Er sagte kein Wort, sah sie nur an und – bekam am Abend einen schweren Rückfall! Also mußte sie noch bleiben.

Wiederum wurde er besser, aber jetzt wollte sie ihn nicht verlassen, nicht eher, bis kein Rückfall mehr zu befürchten war. Dann besserte er sich in kurzer Zeit so sehr, daß sie ihn ausführen konnte.

Von der Loggia aus hatte er auf der tuskulanischen Höhe, inmitten silberheller Öl- und Steineichenwipfel, welche Pinien und Zypressen überragten, ein schloßähnliches Gebäude erblickt, das ihn mächtig anzog; es hatte etwas so Geheimnisvolles und Besonderes, fast wie ein antiker Tempel in einem heiligen Hain. Dorthin ließ er sich von Maria geleiten, sobald seine Füße ihn den kurzen Weg zu tragen vermochten.

Sie fanden eine jener römischen Villen, die einem verwunschenen Schlosse gleichen, so märchenhaft schön, so unirdisch feierlich, daß Steffens unwillkürlich flüsternd sprach, wie um die Geister des Ortes nicht aus ihrem Zauberschlafe zu wecken.

Am Rande eines Teiches rastete der Erschöpfte. Um die regungslose Wasserflut standen Reihen alter Zypressen, deren Zweigen in der heißen Augustsonne ein Duft wie Weihrauch entströmte.

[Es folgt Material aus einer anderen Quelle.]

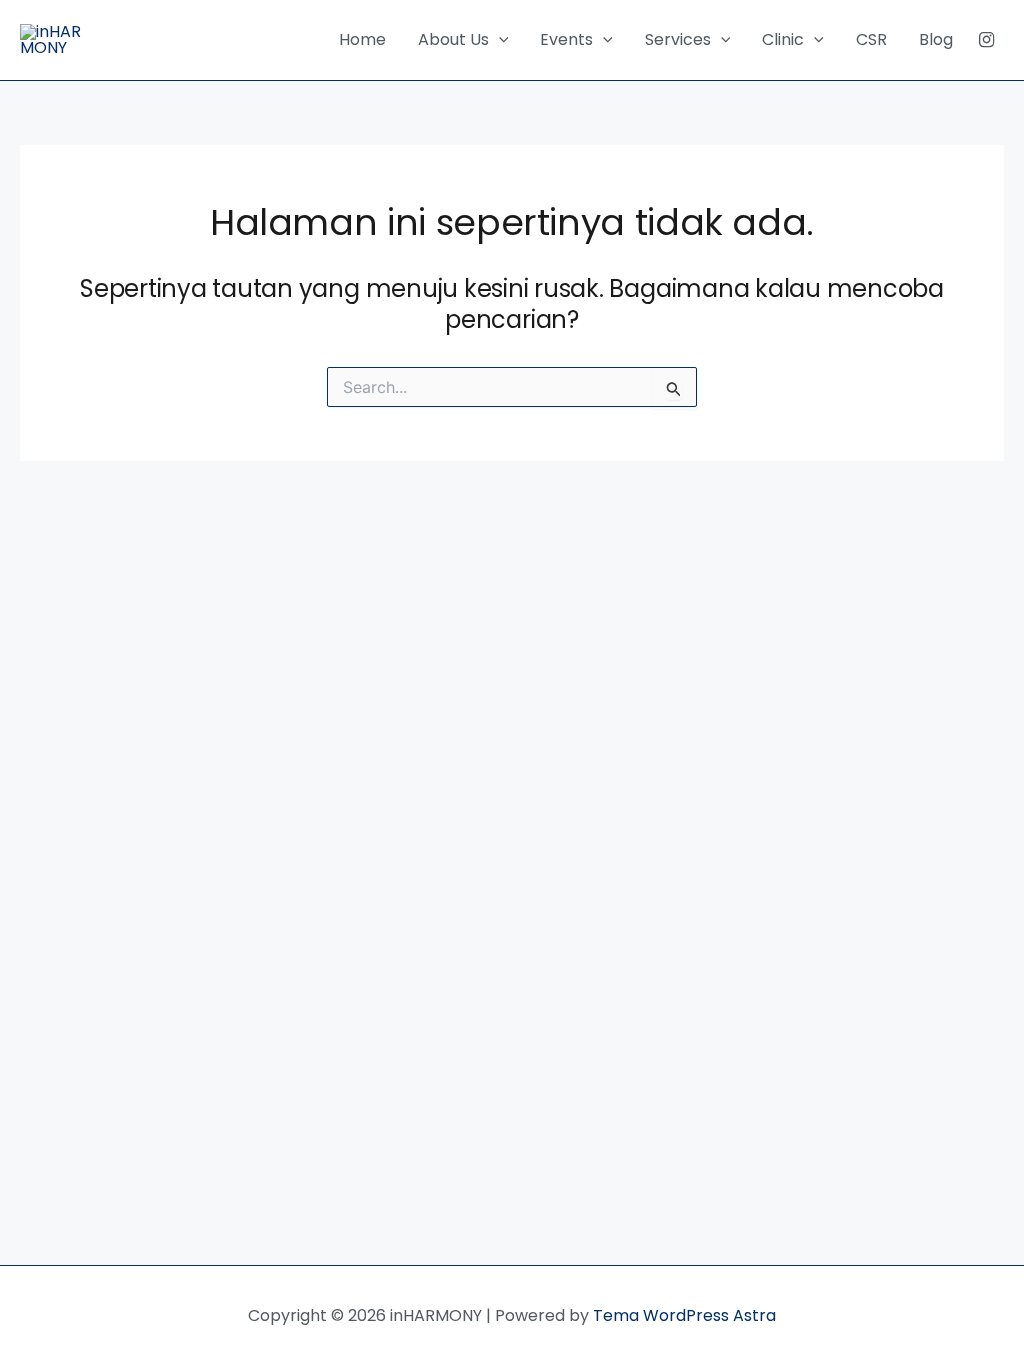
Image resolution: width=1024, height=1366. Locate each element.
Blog (936, 39)
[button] (499, 40)
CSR (871, 39)
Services (678, 39)
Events (566, 39)
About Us (453, 39)
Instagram (986, 40)
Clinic (783, 39)
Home (362, 39)
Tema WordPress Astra (684, 1315)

Zwischen ihren Stämmen und Ästen glänzte das Meer herüber.

Steffens fand die Stätte so zaubervoll, daß er sich gar nicht losreißen konnte, täglich wiederkam, stets von Maria begleitet.

Er war zu dankbar, zu glücklich über ihre Gegenwart, als daß sie ihn hätte verlassen können.

So geschah es, daß unter den Zypressen der Villa Falconieri eine Mondnacht kam, die über Steffens' Leben entschied, die es vernichtete: das Leben des Menschen und des Künstlers, den Maria hatte retten wollen; denn nur dem Künstler hatte ihre große Liebestat gegolten, um den Menschen kümmerte sie sich nicht.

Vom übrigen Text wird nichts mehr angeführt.